■ Directions
1. In the text on the Softhouse tweet-analysis project, which tool was used to gather the party leaders' tweets?
2. According to the text on the Softhouse tweet-analysis project, why did the team try to limit the length of its GPT-3 prompt? Answer in one to three sentences.

■ Text
┄┄┄┄┄┄

In this summer project at Softhouse, we have developed a tool for analyzing Twitter posts by Swedish party leaders. The UI of this tool is in the form of a webpage which lets a user see a graphical representation of the predicted features: topics, sentiments (positive, negative or neutral), and targets in the party leaders' tweets.

Data Gathering

The tweets were gathered using the Twitter scraping tool Twint. "An advanced Twitter scraping & OSINT tool written in Python that doesn't use Twitter's API, allowing you to scrape a user's followers, following, Tweets and more while evading most API limitations.".

Predicting: Topics, Sentiments & Targets

The classifications that are given by GPT-3 for every tweet contain:

  • main_topic - a general topic which the tweet is about
  • sub_topic - a more descriptive topic
  • sentiment - is the tweet positive, negative or neutral?
  • target - who is the tweet targeting?

The predicted features were extracted using AI, and more specifically by utilizing the autoregressive language model GPT-3 by OpenAI in combination with our prompt engineering. The final prompt is a result of experimentation while also trying to limit the length of the prompt. Since OpenAI charge users based on "tokens", which is closely related to number of words, it would be economically unsuitable to use lengthy prompts when classifying several thousands of tweets.

┄┄┄┄┄┄

(Collected data entries)
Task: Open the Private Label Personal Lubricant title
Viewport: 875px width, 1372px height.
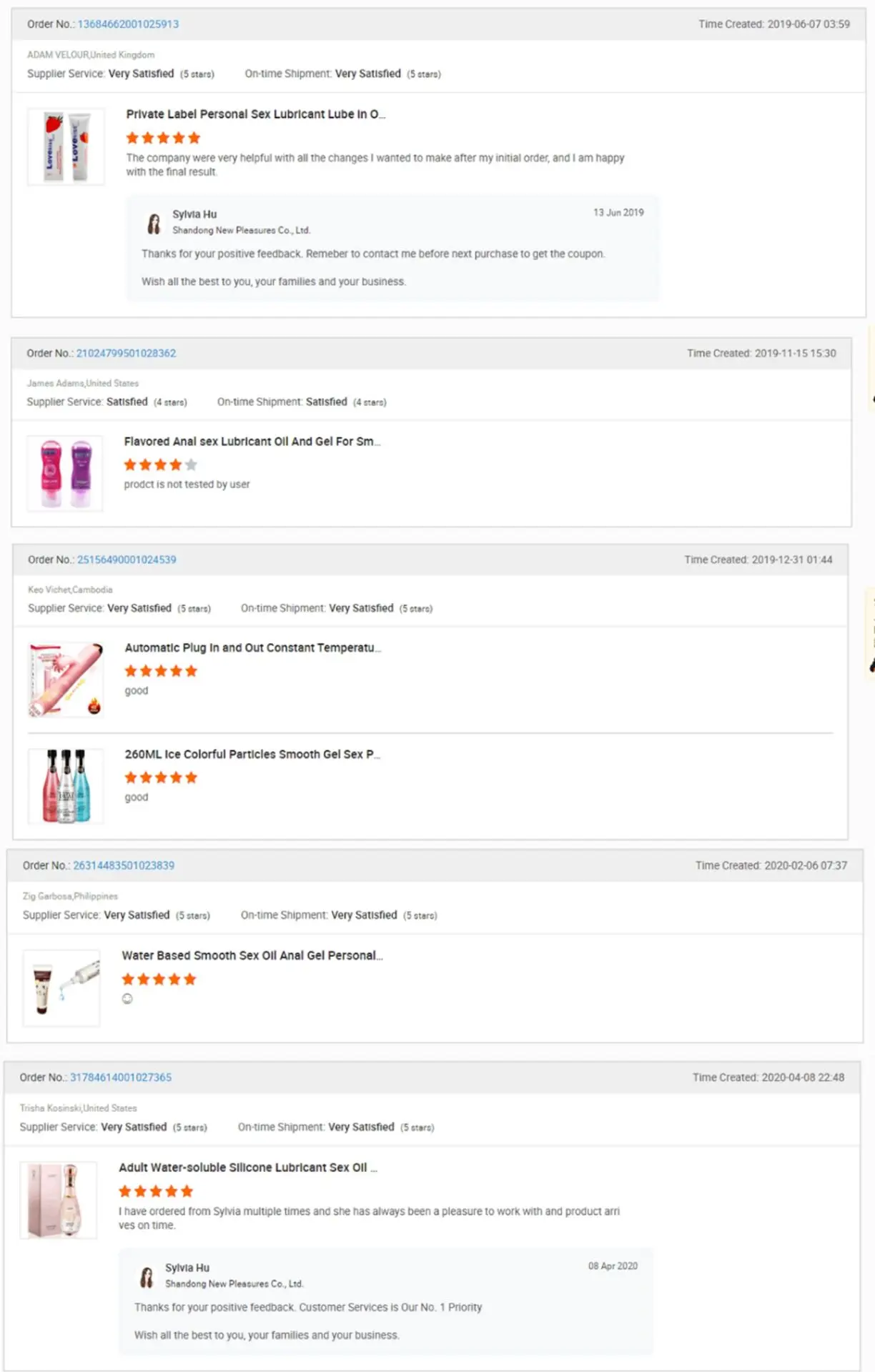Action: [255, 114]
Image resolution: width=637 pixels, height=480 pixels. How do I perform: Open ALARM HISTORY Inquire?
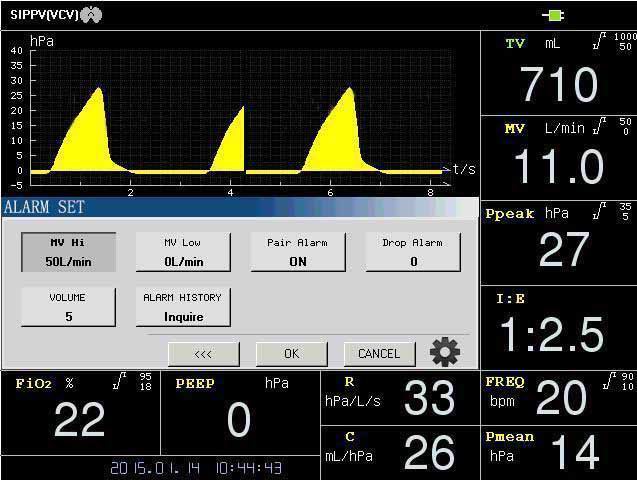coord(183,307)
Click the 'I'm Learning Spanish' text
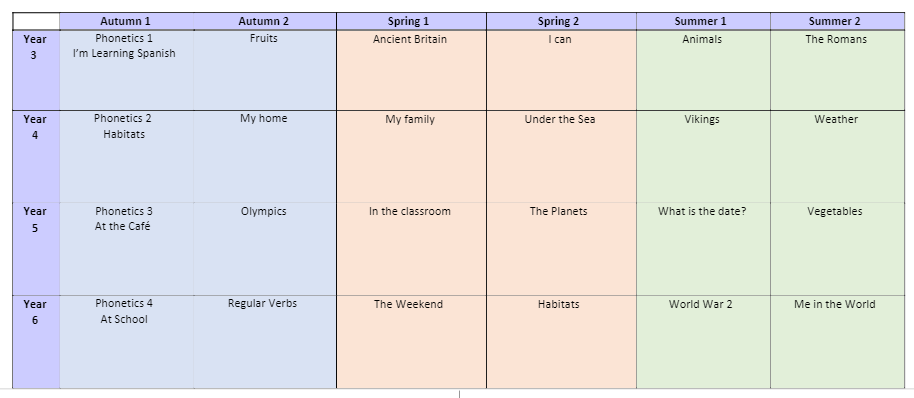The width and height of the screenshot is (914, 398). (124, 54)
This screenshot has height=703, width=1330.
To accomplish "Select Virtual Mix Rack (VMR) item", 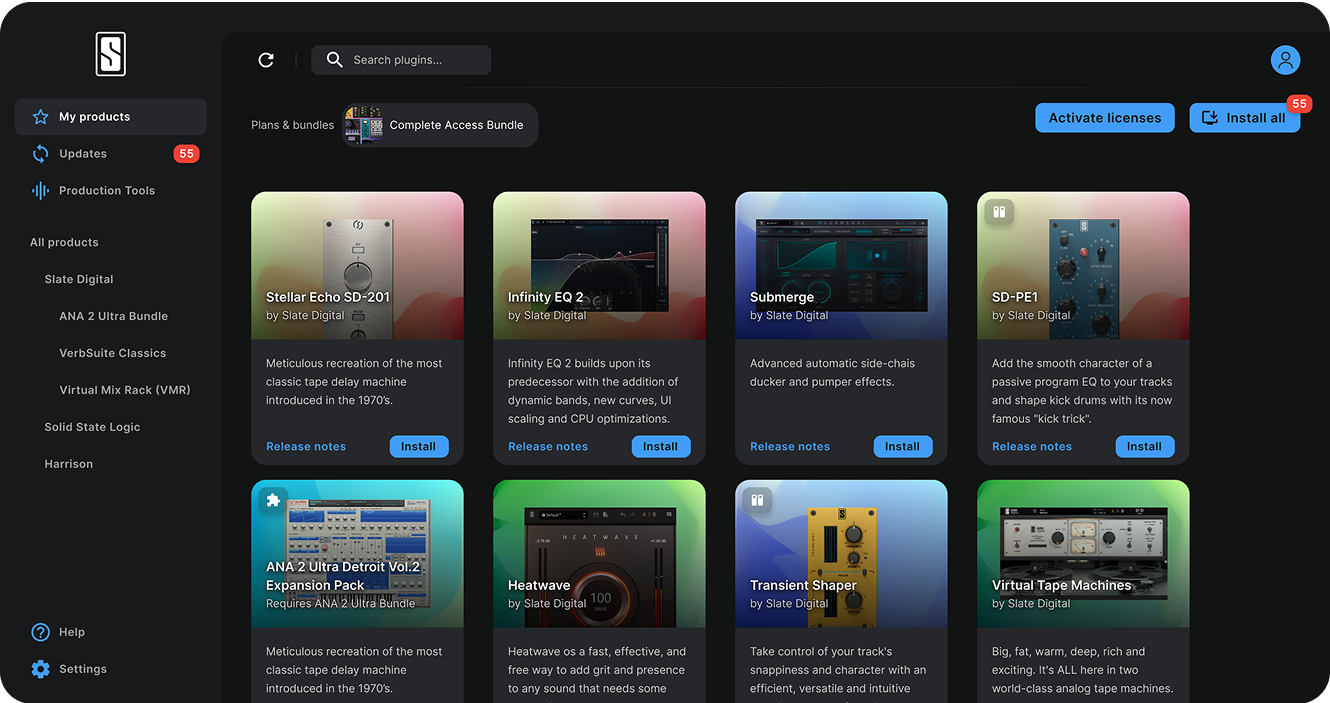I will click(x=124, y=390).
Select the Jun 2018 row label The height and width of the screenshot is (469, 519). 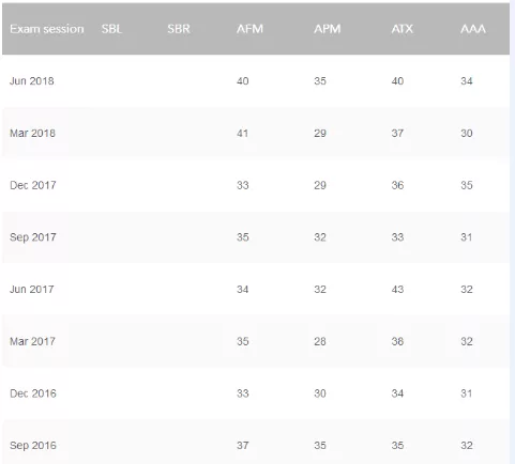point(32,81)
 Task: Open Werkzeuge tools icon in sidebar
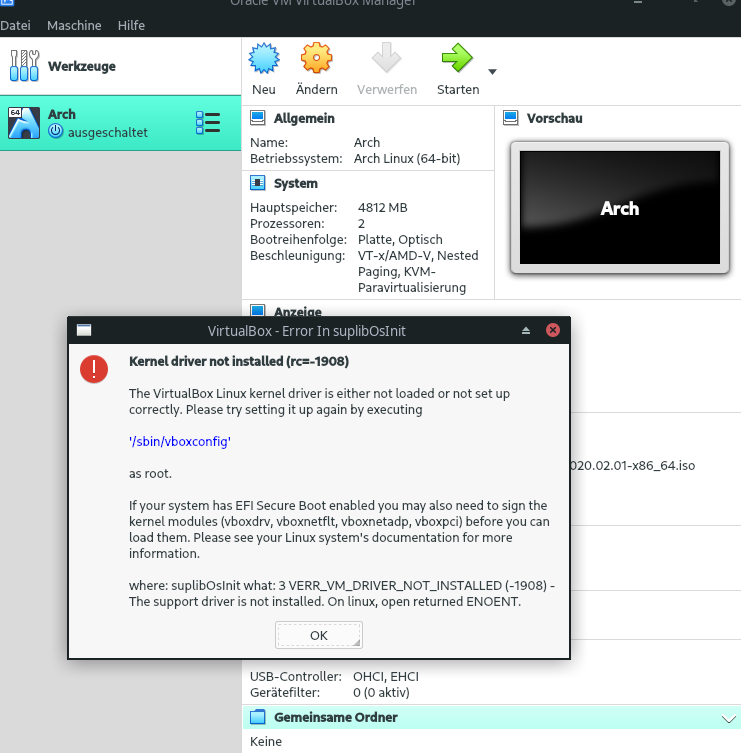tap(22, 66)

┄┄┄┄┄┄

■ Answers per task
1. Twint, a Twitter scraping tool.

2. OpenAI charges users based on "tokens," which are closely related to the number of words. Lengthy prompts would therefore be economically unsuitable when classifying several thousands of tweets.